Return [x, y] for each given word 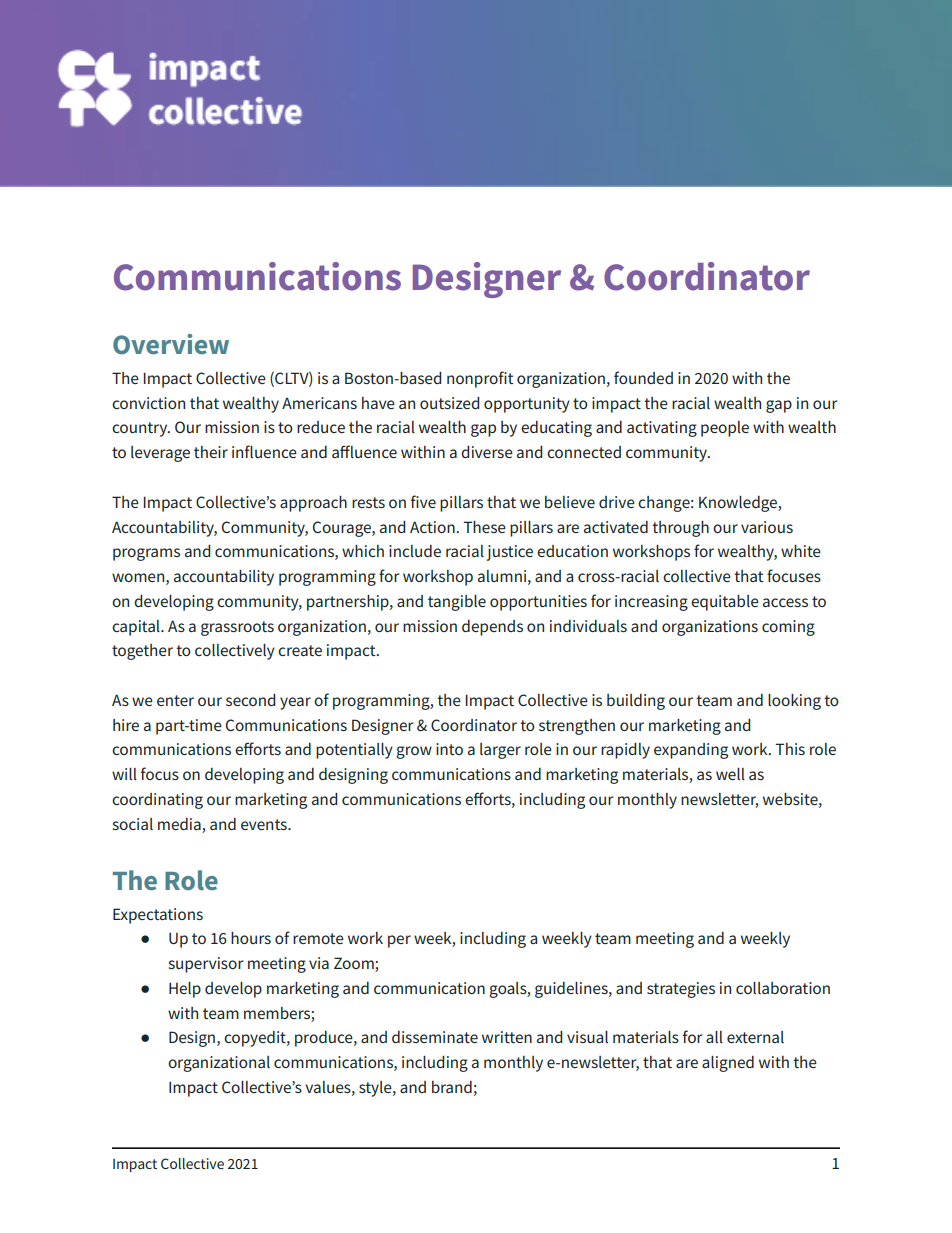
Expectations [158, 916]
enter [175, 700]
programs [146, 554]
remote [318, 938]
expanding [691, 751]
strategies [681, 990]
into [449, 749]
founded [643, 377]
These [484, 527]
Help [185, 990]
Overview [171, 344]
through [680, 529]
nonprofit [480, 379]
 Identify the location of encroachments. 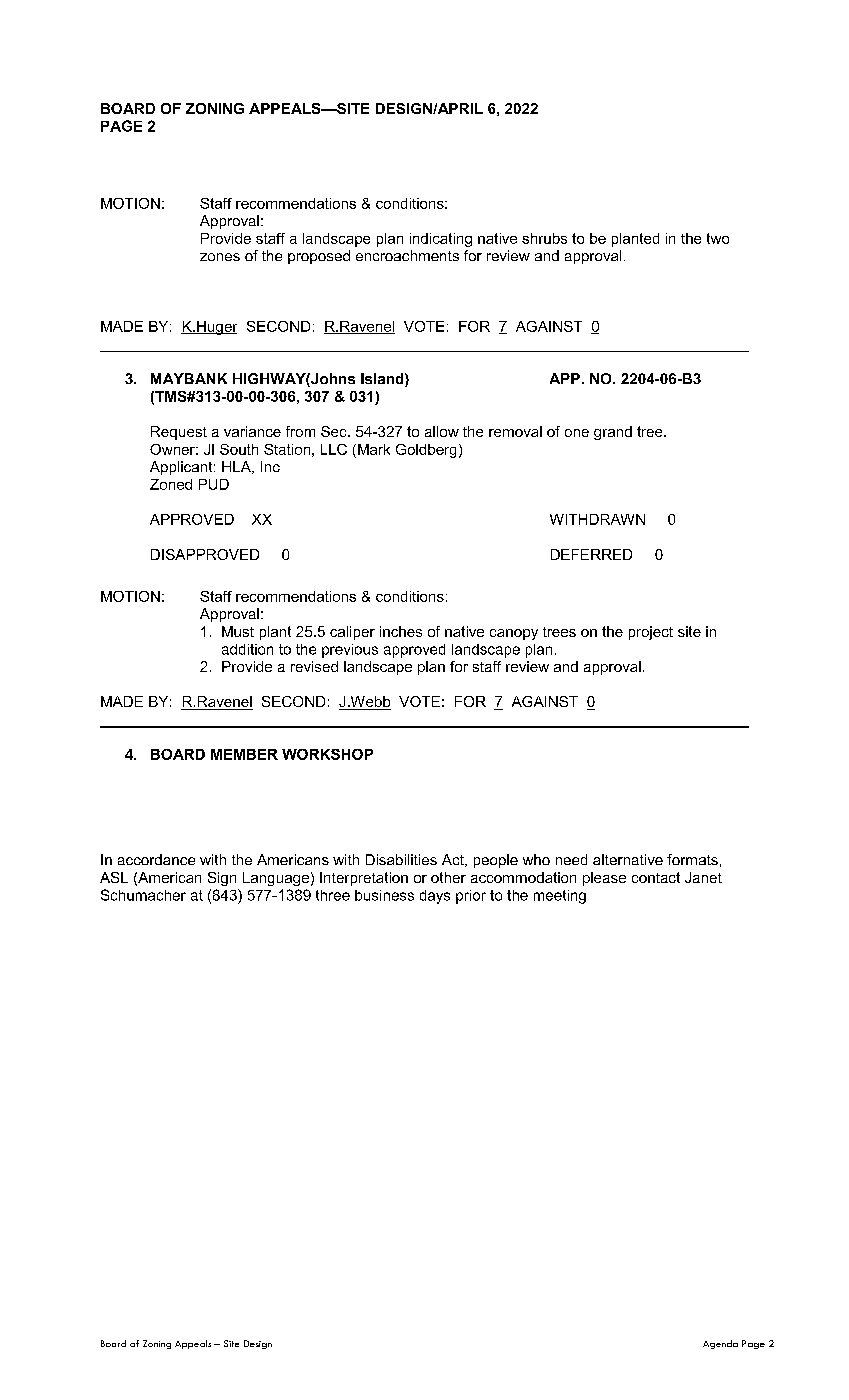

▸ Short exercise:
Output every line of the data above verbatim, leaving out the pictures.

▸ The solution:
Return [x, y] for each given word 
Expectations [158, 916]
enter [175, 700]
programs [146, 554]
remote [318, 938]
expanding [691, 751]
strategies [681, 990]
into [449, 749]
founded [643, 377]
These [484, 527]
Help [185, 990]
Overview [171, 344]
through [680, 529]
nonprofit [480, 379]
 Identify the location of encroachments. 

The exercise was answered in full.